Identifying Certificate Security Requirements

Certificate requirements are driven by the PKI-enabled applications your organization plans to use. Identifying these requirements will let you determine the properties of the certificates needed. For each set of certificates, you should identify the following security requirements:

  • Length of the private key In a typical deployment, the length of private keys are nested so that each level in the PKI hierarchy has a key whose length is half that of the level above it. For example, in a PKI, issued user certificates might have 1024-bit keys, issuing CAs might have 2048-bit keys, and root CAs might have 4096-bit keys. Note that, because longer keys are harder to mathematically attack, they support proportionately longer lifetimes.


    In choosing a length for each CA in the CA hierarchy, the biggest restriction is the set of applications that will use the CA hierarchy for certificates. Some applications are known not to support keys larger than a certain value.

    Note: Which technologies limit private key length?

    Technologies known to have issues with CA certificates with key lengths greater than 2048 bits include Cisco VPN 3000 series appliances, Nortel Contivity devices, and some older Java applications.


  • Cryptographic algorithms that are used with certificates The standard settings for certificates issued by a Windows Server 2008 CA can meet typical security needs. However, you might want to specify stronger security settings for certificates that are used by certain user groups. For example, you can specify longer private key lengths and shorter certificate lifetimes for certificates used to provide security for very valuable information. You can also specify the use of smart cards for private key storage to provide additional security.

  • Lifetime of certificates and private keys and the renewal cycle A certificate has a predefined validity period that comprises a start date and time and an end date and time. You cannot change an issued certificate’s validity period after it has been issued. Certificate lifetimes are determined by the type of certificate, your security requirements, standard practices in your industry, and government regulations.

    Note: Certificate lifetimes

    When determining certificate lifetimes for a PKI, a good rule of thumb is to make the validity period of the certificate for a parent CA at least twice as long as the certificate for a subordinate CA. In addition, the validity period of the certificate for an issuing CA should be at least twice as long as the maximum validity period of any certificates issued by that same CA. For example, you might give issued user certificates a lifetime of 1 year, the certificate for the issuing CA a lifetime of 5 years, and the certificate for the root CA of the PKI a lifetime of 10 years.


  • Special private key storage and management requirements An organization’s security policy can require specific security measures for a CA’s private key. For example, an organization might have to implement Federal Information Processing Standards (FIPS) 140-2 protection of the CA’s private key to meet industry or organizational security requirements.


Measures you can take to protect the CA’s private key include using a cryptographic software provider (CSP), which stores the CA’s private key material on the computer’s local hard disk; a smart card CSP, which stores the CA’s private key material on a smart card associated with a PIN; and a hardware security module (HSM), which provides the highest security for private keys in dedicated hardware devices.

Note: What is a CSP?

A CSP defines how a certificate’s private key is protected and accessed. The CSP will determine where to generate the certificate’s key pair when the certificate is requested and will implement mechanisms to protect access to the private key. For example, a CSP might require the input of a PIN to access a smart card’s private key. The default CSP in AD CS in Windows Server 2008 is the RSA#Microsoft Software Key Storage Provider. This CSP supports traditional cryptographic algorithms as well as the Suite B algorithms enabled by Cryptographic Next Generation, which is a new feature of Windows Server 2008.

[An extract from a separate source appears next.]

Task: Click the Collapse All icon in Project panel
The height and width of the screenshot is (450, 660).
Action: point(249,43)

Reviewing the Company Security Policy

After the need for a PKI is established and the required certificates are identified, you should review the organization’s security policy. A security policy is a document, created by members of an organization’s legal, human resources, and IT departments, that defines an organization’s security standards. The policy usually includes the assets an organization considers valuable, the potential threats to those assets, and, in general terms, the measures that must be taken to protect these assets.

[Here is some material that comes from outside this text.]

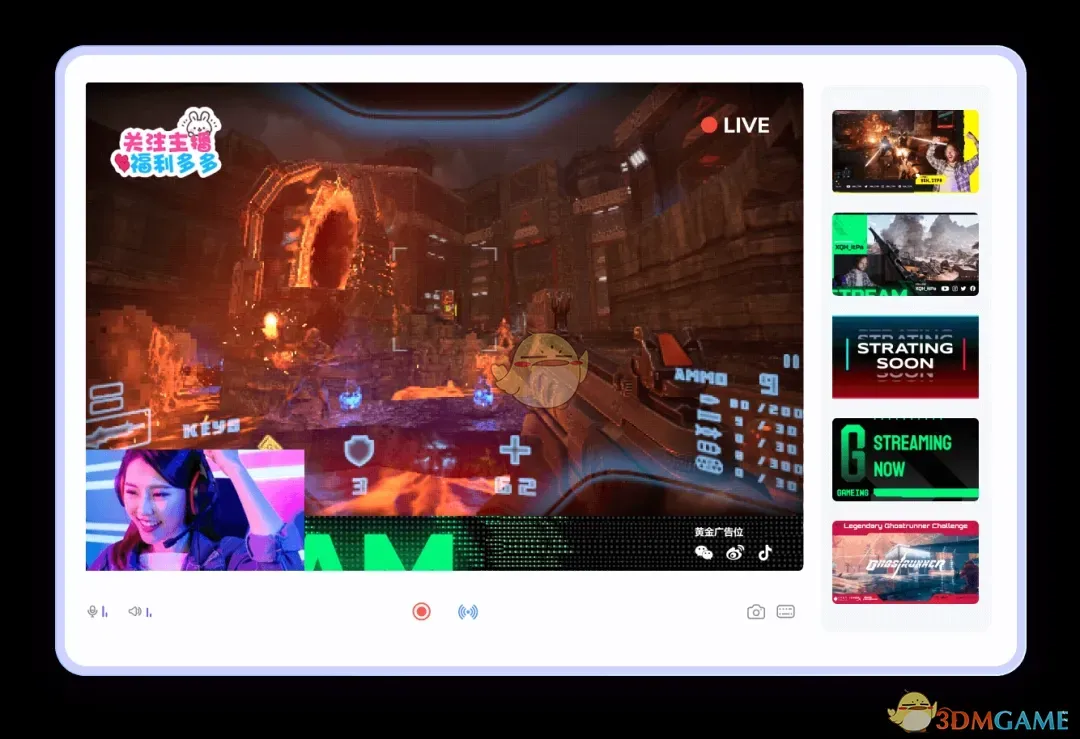Screen dimensions: 1080x739
Task: Choose the STREAMING NOW green template
Action: pos(905,459)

The security policy should be updated to answer high-level PKI questions, such as:

What applications should be secured with certificates?
What kind of security services should be offered by using certificates?

In general, when planning and designing a PKI, it is essential to remember that a PKI should enforce your organization’s security policy. A PKI, after all, is only as secure as the policies and procedures that the organization implements.


Assessing Business Requirements

Business requirements define an organization’s goals. Business requirements affect the design of the PKI by allowing the PKI to enhance business goals and processes. For example, the following business requirements can affect a CA hierarchy design.

  • Minimizing PKI-associated costs When reviewing CA hierarchy designs, you might have to choose a CA hierarchy that deploys the fewest CAs. For example, some organizations combine the roles of policy CAs and issuing CAs into a single CA in the hierarchy, deploying a two-tier hierarchy rather than a three-tier hierarchy.

  • High availability of certificate issuance An organization can require that a CA be consistently available to ensure that no certificate requests fail due to a CA being down for any reason. To ensure that a CA is always available, you should implement clustering on the issuing CA that issues certificates based on the defined certificate template. If your up-time requirements are not as stringent, you might consider publishing the certificate template at more than one CA in the CA hierarchy, protecting against the failure of a single CA.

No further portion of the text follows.